» Stored items
────────────────────────────────────────
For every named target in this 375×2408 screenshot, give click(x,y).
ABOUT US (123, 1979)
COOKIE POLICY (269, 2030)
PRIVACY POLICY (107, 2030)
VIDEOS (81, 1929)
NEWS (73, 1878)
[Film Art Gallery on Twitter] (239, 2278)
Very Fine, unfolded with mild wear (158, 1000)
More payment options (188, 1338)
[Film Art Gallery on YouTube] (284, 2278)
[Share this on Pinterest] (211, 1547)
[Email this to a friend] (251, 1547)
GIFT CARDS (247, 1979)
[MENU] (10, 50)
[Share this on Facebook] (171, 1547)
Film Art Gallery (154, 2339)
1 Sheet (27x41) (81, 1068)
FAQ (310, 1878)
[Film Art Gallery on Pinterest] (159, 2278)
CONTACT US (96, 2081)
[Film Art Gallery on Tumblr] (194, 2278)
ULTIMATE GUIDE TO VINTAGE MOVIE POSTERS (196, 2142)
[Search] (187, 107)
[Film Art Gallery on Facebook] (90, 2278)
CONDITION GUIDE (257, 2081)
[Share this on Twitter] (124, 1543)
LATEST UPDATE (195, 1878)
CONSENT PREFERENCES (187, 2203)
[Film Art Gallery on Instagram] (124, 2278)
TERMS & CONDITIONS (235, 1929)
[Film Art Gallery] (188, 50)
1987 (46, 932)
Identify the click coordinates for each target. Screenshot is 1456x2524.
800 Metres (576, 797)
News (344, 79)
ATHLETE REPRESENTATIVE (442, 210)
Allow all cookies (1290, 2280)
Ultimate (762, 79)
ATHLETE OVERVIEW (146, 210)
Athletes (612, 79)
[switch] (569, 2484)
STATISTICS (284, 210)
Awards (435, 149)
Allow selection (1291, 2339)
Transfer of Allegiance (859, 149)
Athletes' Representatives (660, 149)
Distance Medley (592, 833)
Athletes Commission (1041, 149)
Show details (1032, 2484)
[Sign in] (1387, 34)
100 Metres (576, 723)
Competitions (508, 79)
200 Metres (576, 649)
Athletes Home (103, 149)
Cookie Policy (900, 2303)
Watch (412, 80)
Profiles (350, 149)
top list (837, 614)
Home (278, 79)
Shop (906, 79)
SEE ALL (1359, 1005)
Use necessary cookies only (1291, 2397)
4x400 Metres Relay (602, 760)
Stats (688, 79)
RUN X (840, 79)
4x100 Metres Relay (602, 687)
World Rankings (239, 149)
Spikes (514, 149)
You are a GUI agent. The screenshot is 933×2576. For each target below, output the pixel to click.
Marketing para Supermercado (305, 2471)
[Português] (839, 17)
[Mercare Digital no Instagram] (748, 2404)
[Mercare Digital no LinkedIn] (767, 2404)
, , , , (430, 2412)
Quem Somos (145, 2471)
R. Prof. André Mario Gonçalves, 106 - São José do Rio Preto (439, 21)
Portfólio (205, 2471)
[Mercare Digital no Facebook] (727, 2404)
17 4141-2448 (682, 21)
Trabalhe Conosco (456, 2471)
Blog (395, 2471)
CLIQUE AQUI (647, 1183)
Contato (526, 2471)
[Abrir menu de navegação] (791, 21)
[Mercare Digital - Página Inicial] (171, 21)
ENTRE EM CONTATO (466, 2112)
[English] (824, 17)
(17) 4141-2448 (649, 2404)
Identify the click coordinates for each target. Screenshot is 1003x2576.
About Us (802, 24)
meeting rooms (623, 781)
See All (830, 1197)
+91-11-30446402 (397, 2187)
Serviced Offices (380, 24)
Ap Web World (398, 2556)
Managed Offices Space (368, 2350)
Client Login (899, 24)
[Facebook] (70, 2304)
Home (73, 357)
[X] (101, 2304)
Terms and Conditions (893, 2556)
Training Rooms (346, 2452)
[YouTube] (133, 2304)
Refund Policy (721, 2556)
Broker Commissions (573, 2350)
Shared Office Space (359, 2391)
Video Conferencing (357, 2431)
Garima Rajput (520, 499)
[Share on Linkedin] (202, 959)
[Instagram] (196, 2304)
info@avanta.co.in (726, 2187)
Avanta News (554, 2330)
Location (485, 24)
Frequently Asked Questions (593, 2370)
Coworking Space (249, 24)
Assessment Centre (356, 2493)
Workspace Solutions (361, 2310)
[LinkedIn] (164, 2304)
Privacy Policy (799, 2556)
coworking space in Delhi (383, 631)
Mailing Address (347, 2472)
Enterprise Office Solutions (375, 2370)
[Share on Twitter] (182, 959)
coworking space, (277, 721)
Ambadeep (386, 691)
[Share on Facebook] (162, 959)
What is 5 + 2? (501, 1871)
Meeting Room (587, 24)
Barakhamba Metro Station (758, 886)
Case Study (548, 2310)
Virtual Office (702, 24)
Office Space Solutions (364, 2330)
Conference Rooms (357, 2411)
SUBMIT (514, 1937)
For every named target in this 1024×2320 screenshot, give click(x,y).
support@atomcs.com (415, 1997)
────────────────────────────────────────
» Exercise
From the data above, show each line that contains "every".

» Solution
For every named target in this 375×2408 screenshot, give click(x,y).
For every named target in this 1024×2320 screenshot, give click(x,y).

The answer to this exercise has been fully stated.